Despite record AI demand and a soaring $523 billion backlog, Wall Street reacts sharply to Oracle’s aggressive $50 billion spending plans
Oracle (ORCL) suffered a dramatic market sell-off Thursday, with shares sinking as much as 15%—its steepest decline since 2002—after the tech giant’s quarterly results revealed AI-related spending far above Wall Street expectations and revenue that narrowly missed analyst forecasts. Investors recoiled as Oracle disclosed $12 billion in second-quarter capital expenditures, triple last year’s level and markedly above the roughly $8 billion analysts anticipated. The company also raised its full-year capex projection from $35 billion to an unprecedented $50 billion, signaling an aggressive push to expand its AI cloud infrastructure.
While Oracle posted $16.06 billion in revenue—up 14% year over year—it fell short of the $16.21 billion consensus estimate.
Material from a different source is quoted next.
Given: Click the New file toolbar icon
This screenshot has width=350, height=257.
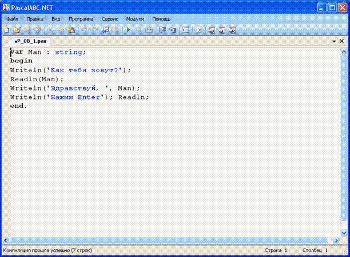Looking at the screenshot, I should point(6,30).
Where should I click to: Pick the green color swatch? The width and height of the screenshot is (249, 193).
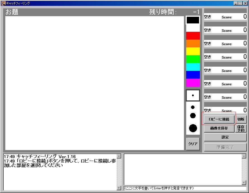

The miss, combined with eye-popping spending, overshadowed strong performance in the company’s AI-driven cloud segment. Oracle Cloud Infrastructure (OCI) grew 68% to $4.1 billion, and the company reported a stunning 440% surge in remaining performance obligations (RPO) to $523 billion, fueled by long-term commitments from heavyweights like Meta and Nvidia.
Adjusted earnings per share came in at $2.26, crushing expectations of $1.64 and showing meaningful improvement from last year’s $1.47. Oracle also raised its long-term revenue outlook, projecting $89 billion in fiscal 2027, up $4 billion from prior targets.
Still, concerns about an emerging AI bubble have weighed heavily on the stock. Oracle has fallen more than 40% since its September peak, even as the broader “Magnificent Seven” tech group gained 10%. Investors remain uneasy about Oracle’s growing debt load, its dependence on OpenAI to meet ambitious growth goals, and the broader trend of circular financing in the AI ecosystem. Credit default swap data shows the cost of insuring Oracle’s debt has reached its highest level since 2009.
Despite the sell-off, analysts remained optimistic. William Blair’s Sebastien Naji noted that Oracle is poised to benefit from the AI infrastructure boom—if it can execute its strategy while managing mounting financial risks.